Attention Walmart shoppers
I have poly pro, smart wool, Polartec - you name it.
For late fall - early spring in New England I have found that this one top from Walmart hunting section which is all synthetic and has a double layer of fabric keeps me dryer than anything I've tried. When people say wicking, the wicking fabric has to have something to wick to. The fabric has to be touching a fabric to wick or it just gets saturated and wet.
Nodays, wicking and decent synthetics are everywhere - ski shops, bicycle shops and Walmart hunting section. I like Polartec for the insulating properties but this double layer long john top from Walmart has become my favorite 1st layer. You have to experiment a bit with your own body and various conditions.
Malden Mills markets many name and material variations of Polartec base and insulating layers . . . 100,200,300, Thermal Pro, WindBloc, Aquashell, WindPro, PowerDry, Powerstretch, etc. Numerous outdoors companies use these in their own product, i.e. Patagonia R.5 is PowerDry, Mysterioso M-Tech uses Powerstretch, etc.
Of the many I've owned, I have never felt drier and more comfy than with Powerstretch material.
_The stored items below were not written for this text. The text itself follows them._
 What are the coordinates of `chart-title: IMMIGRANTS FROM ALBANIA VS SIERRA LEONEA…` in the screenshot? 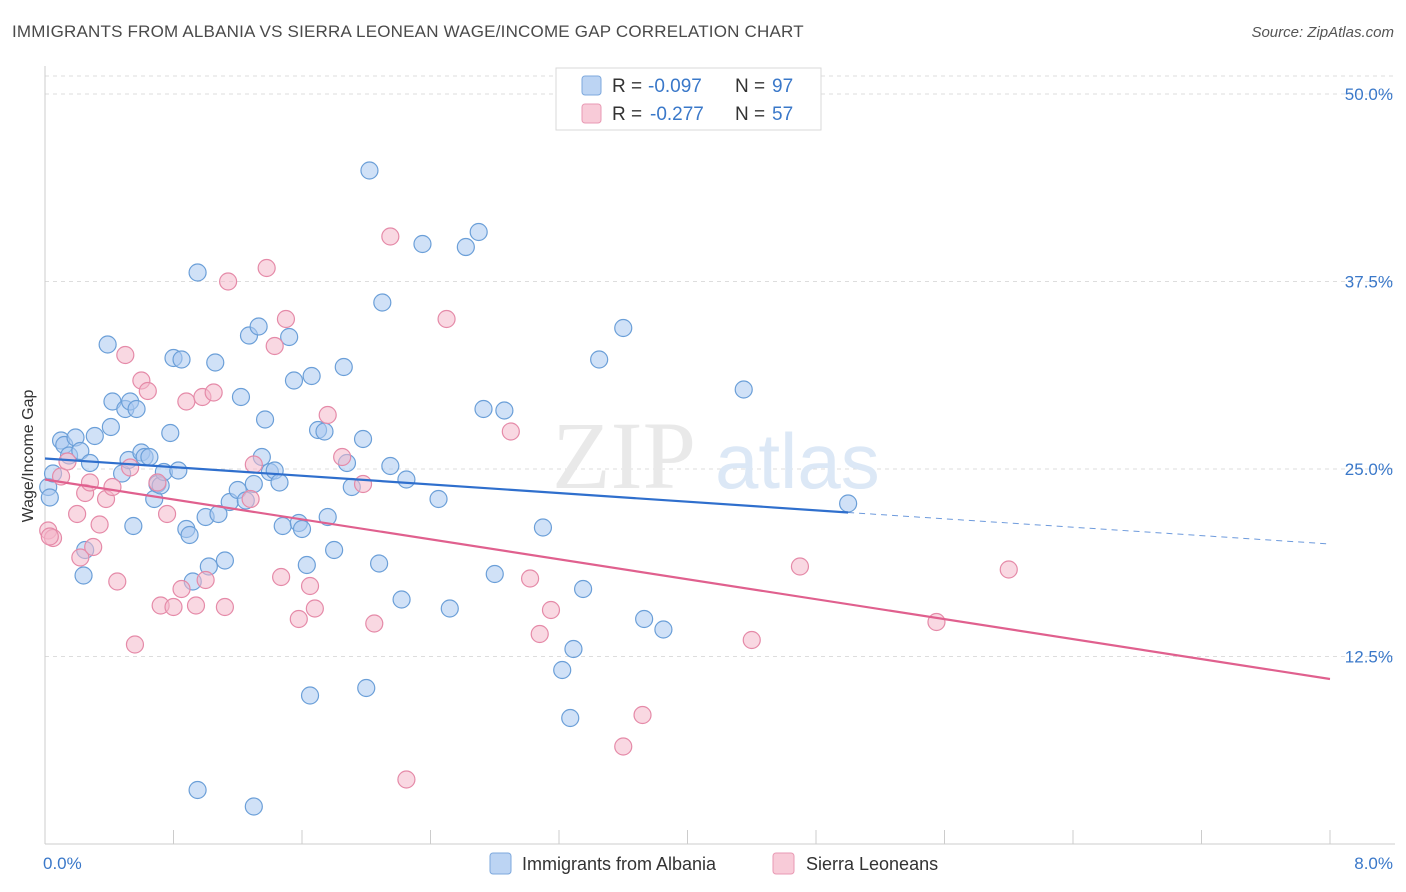 It's located at (408, 32).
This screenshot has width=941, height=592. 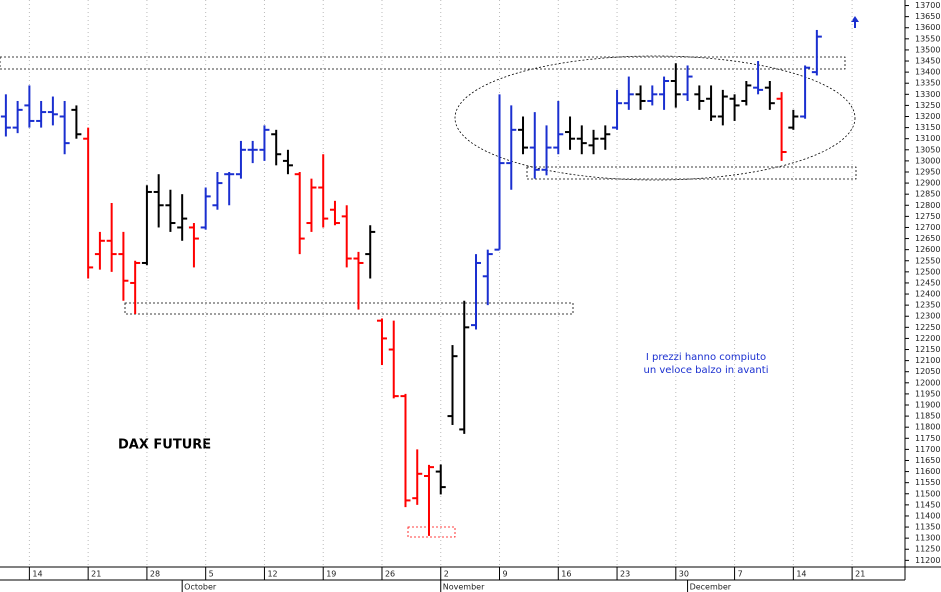 What do you see at coordinates (928, 504) in the screenshot?
I see `y-tick-label: 11450` at bounding box center [928, 504].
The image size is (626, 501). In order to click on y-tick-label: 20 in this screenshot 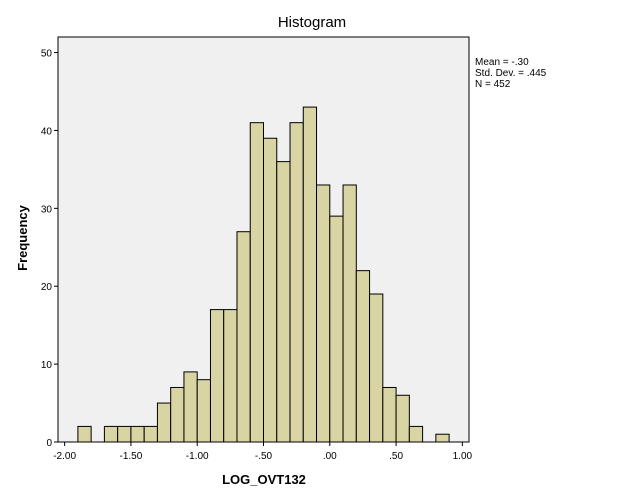, I will do `click(47, 288)`.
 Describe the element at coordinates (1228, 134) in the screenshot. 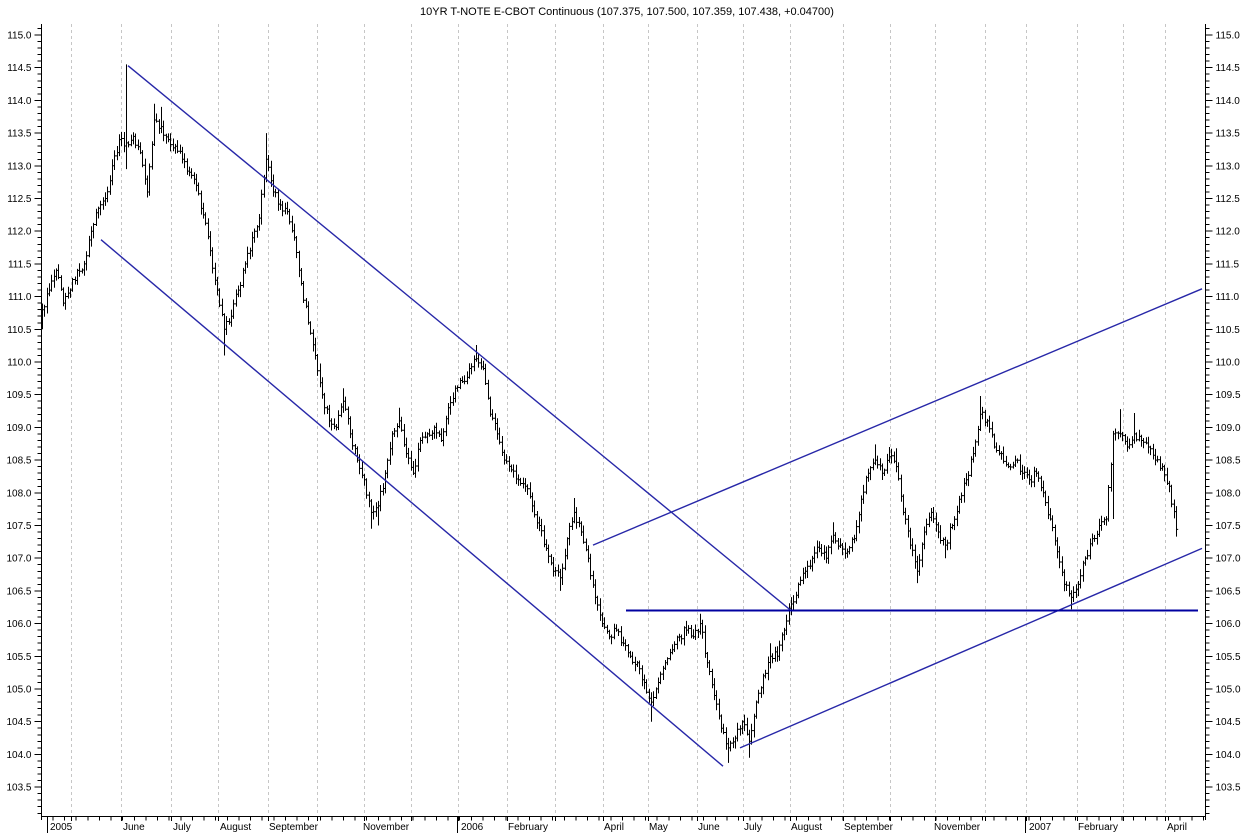

I see `y-axis-label-right: 113.5` at that location.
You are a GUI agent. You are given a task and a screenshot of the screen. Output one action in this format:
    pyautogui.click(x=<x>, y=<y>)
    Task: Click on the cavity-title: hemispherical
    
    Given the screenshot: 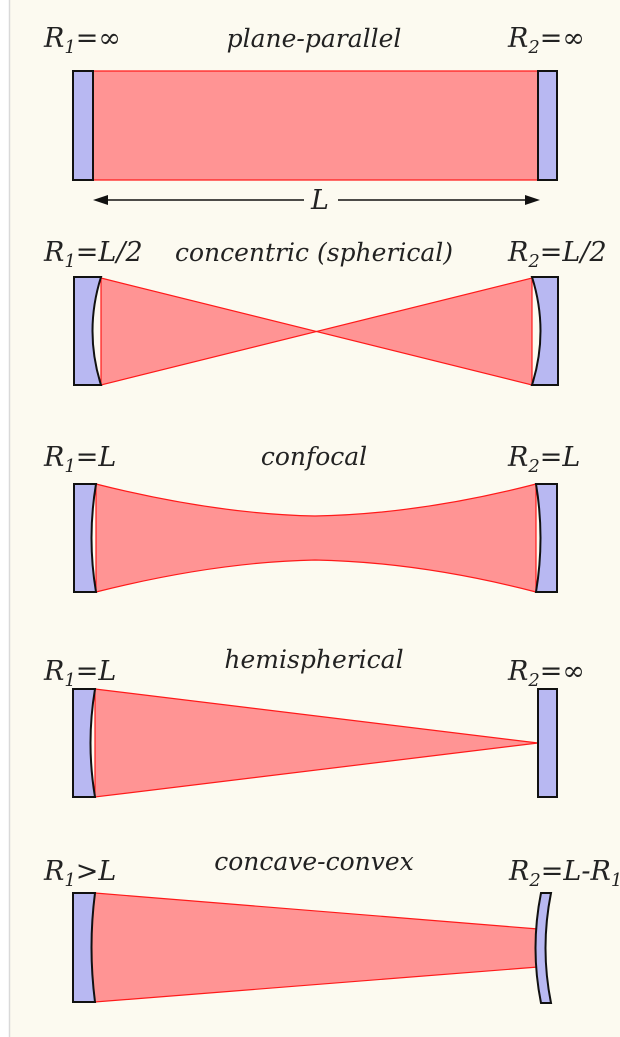 What is the action you would take?
    pyautogui.click(x=314, y=660)
    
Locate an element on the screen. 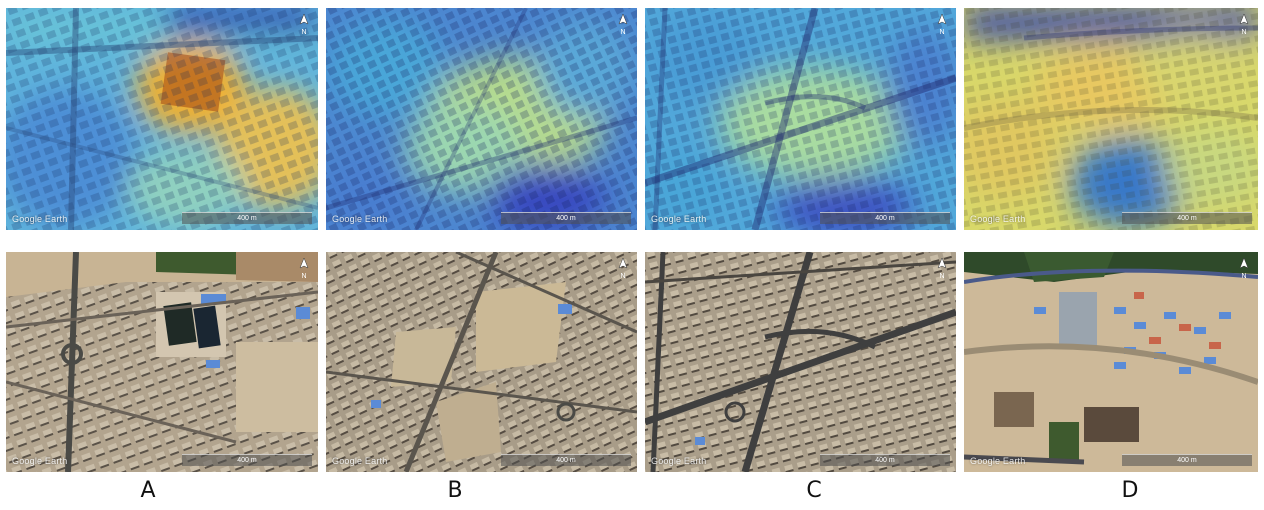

My favorite but tends to be more expensive.
I also use the Patagonia Capilene as a base layer. I then wear a pair of what is usually called expedition weight pants. This is really more of a light fleece. On top, I also have a layer of this lightweight fleece that I’ll wear if it’s below freezing, otherwise I’ll wear a synthetic wicking t-shirt over the long underwear top. This combination is warm enough for me on Lake Superior. Everyone is going to be different and you need to find that combination that is warm enough for immersion, but doesn’t overheat you while paddling.
As far as smell, again, I think everyone is different. I have been using some Capilene that I got over ten years ago and it still smells fine.
The Smart Wool stuff is really nice. I have a top, but I save that for wearing on shore as It’s too nice for under the drysuit.
Also, I don’t know if this is really a problem, but I avoid wearing any of the turtle-neck with a zipper styles as I worry that the zipper might poke the neck gasket. But I might just be paranoid.
would be my choice…but hey, thats me…
Really though, I start with my Kokatat one piece Union Suit in mild conditions down to 60 degree water and then once it gets colder just add fleece pants/top to that as appropriate. Just keep it all non-cotton items is all.
But really, what I WOULD like to have is a full SpiderMan suit…
heh heh heh
second / third capilene
key is a thin wicking layer all the time, then vary the thickness of the insulating layer. most drysuit manufacturers make both light and heavy layering garmets. i use a ravenspring farmer john plus a ravenspring top when it is really chilly, lightweight polypro when not. great to see you planning ahead.
I am searching fo such a thin baselayer but can only find mid and heavy weights. Suggestions?